Step 2: Add the High-Impact Events
Now layer on the one-time costs that communication failures trigger:
- One bad hire from a poorly assessed interview (hiring manager couldn’t probe effectively, candidate couldn’t articulate experience): $50,000–$150,000 in recruiting, onboarding, and productivity loss
- One lost deal from a weak client presentation or proposal defense: $50,000–$500,000+ depending on your average deal size
- One preventable departure of a high performer who didn’t feel heard: $65,000–$190,000 in replacement costs
Step 3: Total It Up
Annual communication waste (Step 1)
+ Cost of one bad hire
+ Cost of one lost deal
+ Cost of one preventable departure
= Total Addressable Communication Cost
For our 25-person example, even conservatively:
| Cost Category | Estimate |
|---|---|
| Annual time waste (25 people) | $606,700 |
| One bad hire | $75,000 |
| One lost deal | $100,000 |
| One preventable departure | $95,000 |
| Total Addressable Cost | $876,700 |
Now Compare That to ExecReps
ExecReps Starter plan for 25 seats: $10,000/year.
That’s $400 per person per year — roughly 1.1% of the cost of the problem it solves.
Even if ExecReps only recovers 5% of that communication waste, you’re looking at a 4:1 return. Recover 10%, and it’s nearly 9:1. The math isn’t close.
For comparison: - A single executive coach: $500–$1,000/hour × 10 sessions = $5,000–$10,000 per person - ExecReps: $400/person/year with unlimited practice sessions, AI-scored feedback across 8 skill dimensions, and team-wide analytics
The DEI Case: Communication Equity as a Budget Strategy
If your organization has a DEI or Belonging budget — and most mid-to-large companies do — ExecReps fits naturally as a line item. Here’s why.
The Problem With “Just Speak Up”
Traditional advice for underrepresented professionals is some version of: “You need to speak up more in meetings.” That advice puts the burden on the individual while ignoring the systemic barriers: accent bias, cultural communication norms, lack of access to the coaching networks that come naturally to people who already look and sound like leadership.
ExecReps flips this:
- Voice equity. AI-powered coaching that was previously available only to C-suite executives (at $500+/hour) is now accessible to every team member at $400/year.
- Accent-neutral scoring. ExecReps evaluates clarity, structure, brevity, and presence — not accent, tone of voice, or cultural speaking patterns. We don’t change how people sound. We make them more powerful as they sound.
- Structured practice for structured confidence. Scenario-based workouts give everyone a safe space to practice high-stakes communication — not just the people who are comfortable “winging it” in front of the group.

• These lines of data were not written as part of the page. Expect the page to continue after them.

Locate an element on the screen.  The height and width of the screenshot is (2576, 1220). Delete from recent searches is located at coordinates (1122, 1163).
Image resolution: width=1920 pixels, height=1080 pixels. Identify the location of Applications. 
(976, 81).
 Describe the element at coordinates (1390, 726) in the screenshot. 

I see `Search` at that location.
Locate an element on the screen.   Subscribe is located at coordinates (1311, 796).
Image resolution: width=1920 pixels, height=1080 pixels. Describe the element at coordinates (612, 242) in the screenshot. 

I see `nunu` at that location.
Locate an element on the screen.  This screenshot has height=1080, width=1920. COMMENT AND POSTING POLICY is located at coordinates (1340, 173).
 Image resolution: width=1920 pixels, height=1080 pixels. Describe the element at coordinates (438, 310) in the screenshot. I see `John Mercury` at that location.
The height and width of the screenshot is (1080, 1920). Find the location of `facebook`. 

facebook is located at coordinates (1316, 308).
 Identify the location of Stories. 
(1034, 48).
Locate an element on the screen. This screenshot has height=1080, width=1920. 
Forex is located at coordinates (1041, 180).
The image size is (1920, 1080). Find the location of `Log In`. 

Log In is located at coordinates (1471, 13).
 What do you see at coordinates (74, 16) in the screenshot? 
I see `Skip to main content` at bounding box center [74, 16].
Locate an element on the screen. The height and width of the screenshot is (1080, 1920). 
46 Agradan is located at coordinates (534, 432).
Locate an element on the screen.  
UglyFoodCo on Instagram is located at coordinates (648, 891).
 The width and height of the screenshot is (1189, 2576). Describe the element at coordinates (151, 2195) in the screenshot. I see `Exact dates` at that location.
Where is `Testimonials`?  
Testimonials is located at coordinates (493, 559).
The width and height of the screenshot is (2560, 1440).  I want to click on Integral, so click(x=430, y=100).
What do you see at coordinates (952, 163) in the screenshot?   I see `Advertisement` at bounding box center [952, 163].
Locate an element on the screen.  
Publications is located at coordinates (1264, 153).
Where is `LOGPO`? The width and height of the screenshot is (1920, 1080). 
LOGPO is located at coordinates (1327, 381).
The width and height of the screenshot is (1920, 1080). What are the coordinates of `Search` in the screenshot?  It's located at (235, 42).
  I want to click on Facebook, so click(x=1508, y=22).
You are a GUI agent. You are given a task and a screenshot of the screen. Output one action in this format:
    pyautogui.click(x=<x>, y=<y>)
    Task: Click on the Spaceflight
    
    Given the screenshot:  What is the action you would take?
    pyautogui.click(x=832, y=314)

- Privacy-first design. Voice recordings are transcribed immediately and never stored. No one is being surveilled — they’re being developed.
Budget Positioning
ExecReps can be positioned under multiple budget categories:
- DEI/Belonging budget — communication equity, inclusive talent development
- L&D budget — skills development, leadership pipeline
- Team performance budget — productivity, collaboration effectiveness
- Manager development budget — people leadership skills
This flexibility is a feature, not a workaround. Communication development is DEI work. It is performance work. It is leadership development. Choose the budget line that has the most room — or split it across two.